- PASSAGE TO READ:
▼
Why Study Marine Biology?
The increasing global population coupled with challenges posed by climate change place increasing pressure on the Earth resources. Marine Biologists have a key role to play in the development of sustainable future food resources against a backdrop of climate change and increasing levels of waste.
Wild-capture fisheries and aquaculture together produce ~200 million tonnes of food per year with a great potential for expansion. As a Marine Biologist you will gain the knowledge and skills to manage these important resources and to ensure that they are managed in a sustainable way so that the natural environment is conserved.
By studying Marine Biology, you will gain the critical appraisal skills to identify and define problems, and the analytical skills to be able to find solutions
- We are one of the largest university centres teaching Marine Sciences in Britain.
- We have a £3.5m ocean-going research ship and three smaller inshore vessels.
- Our excellent facilities include tropical marine and temperate marine aquaria, analytical laboratories, flow and particle transport simulators and computing capabilities.
We have unrivalled access to the sea and sea shore, ideal for undertaking experimental work in the intertidal environment.
Student Profile Jessica Fox
MSci Marine Biology and Oceanography
"From almost the first moment we walked through the Main Arts doors in the morning we knew that this was going to be the place for me. As the day went on it just got better and better – particularly when we got to visit the School of Ocean Sciences."
Our Research in Marine Biology
Bangor University has a long track record of Marine Biology research stretching back over 100 years. Our research covers the full marine realm, ranging from semi-terrestrial habitats such as saltmarshes to the deep sea and from the poles to the tropics. We currently have research projects which focus on Antarctic fjords and Indian Ocean Coral reefs.
An important strand of Marine Biology research here at Bangor focuses on conservation and marine resource management. Our research examines how anthropogenic disturbances such as exploitation, invasive species and climate change affect marine ecosystems, and how to best manage and protect these ecosystems
Our research underpins the sustainable exploitation and production of wild-capture fish and aquaculture. It also covers the wider impacts of fisheries and aquaculture on the marine ecosystem and how they can affect bycatch species (other fish, seabirds, marine mammals, seabed organisms) and habitats (e.g. reefs, seagrass beds). It also underpins our development of sustainable tropical fish hatcheries.
▲
- EXERCISE GOAL: Revise the stretch from "By studying Marine" through "Sciences in Britain." in the text on studying Marine Biology, replacing "Britain" with "the United Kingdom". The listing after this text is not needed.

- PROVIDED MATERIAL:
▼
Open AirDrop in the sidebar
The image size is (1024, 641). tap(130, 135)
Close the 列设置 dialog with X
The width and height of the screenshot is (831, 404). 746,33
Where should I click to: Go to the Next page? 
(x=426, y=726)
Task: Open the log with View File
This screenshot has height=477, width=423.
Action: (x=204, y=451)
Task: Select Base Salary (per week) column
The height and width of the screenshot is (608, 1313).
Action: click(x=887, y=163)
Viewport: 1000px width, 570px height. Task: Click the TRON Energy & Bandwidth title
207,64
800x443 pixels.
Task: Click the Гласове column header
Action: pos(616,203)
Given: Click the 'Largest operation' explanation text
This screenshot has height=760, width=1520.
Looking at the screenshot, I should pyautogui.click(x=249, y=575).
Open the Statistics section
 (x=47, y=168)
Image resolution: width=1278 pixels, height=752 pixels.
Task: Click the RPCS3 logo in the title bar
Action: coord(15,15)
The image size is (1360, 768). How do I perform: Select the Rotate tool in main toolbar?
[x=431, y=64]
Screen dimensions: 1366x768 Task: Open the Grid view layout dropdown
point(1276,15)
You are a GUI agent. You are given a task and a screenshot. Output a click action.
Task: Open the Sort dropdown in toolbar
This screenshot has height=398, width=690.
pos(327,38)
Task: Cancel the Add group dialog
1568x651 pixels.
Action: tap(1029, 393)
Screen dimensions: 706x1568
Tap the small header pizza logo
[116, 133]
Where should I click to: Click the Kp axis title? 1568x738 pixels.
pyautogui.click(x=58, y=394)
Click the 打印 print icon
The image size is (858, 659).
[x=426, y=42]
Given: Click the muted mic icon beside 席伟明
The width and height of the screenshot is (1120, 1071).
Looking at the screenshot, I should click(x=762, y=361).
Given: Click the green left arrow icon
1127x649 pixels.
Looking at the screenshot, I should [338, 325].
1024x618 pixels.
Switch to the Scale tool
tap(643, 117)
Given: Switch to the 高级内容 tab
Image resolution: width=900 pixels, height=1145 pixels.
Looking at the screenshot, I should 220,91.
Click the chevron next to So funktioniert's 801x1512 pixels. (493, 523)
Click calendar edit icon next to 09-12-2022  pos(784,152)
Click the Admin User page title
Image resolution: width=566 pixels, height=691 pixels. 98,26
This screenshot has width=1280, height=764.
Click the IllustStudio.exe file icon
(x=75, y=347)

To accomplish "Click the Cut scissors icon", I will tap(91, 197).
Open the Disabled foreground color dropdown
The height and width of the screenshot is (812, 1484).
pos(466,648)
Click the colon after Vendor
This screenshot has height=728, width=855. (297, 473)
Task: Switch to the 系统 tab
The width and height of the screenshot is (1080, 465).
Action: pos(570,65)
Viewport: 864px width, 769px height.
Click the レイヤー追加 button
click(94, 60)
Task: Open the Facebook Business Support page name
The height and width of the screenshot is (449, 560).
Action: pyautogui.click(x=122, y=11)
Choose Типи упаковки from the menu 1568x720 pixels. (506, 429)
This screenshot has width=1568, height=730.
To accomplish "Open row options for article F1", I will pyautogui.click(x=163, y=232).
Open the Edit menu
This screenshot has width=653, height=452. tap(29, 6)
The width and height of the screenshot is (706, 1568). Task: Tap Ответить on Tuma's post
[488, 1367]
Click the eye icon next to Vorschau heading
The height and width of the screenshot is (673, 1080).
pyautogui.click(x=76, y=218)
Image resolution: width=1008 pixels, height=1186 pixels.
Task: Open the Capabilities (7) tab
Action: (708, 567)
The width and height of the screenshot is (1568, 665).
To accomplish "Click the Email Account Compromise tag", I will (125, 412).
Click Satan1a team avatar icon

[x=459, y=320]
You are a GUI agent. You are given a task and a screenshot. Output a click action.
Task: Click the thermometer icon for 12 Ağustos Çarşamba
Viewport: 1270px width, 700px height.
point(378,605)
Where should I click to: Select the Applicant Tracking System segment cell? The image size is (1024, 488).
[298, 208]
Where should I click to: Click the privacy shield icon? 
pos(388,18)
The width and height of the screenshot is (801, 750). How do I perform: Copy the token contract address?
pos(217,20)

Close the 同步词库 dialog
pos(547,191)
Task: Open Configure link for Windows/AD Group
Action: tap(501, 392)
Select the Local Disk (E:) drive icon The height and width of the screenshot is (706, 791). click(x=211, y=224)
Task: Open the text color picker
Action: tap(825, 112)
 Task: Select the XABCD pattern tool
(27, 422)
▲
- ANSWER FOR THIS EXERCISE:
By studying Marine Biology, you will gain the critical appraisal skills to identify and define problems, and the analytical skills to be able to find solutions
- We are one of the largest university centres teaching Marine Sciences in the United Kingdom.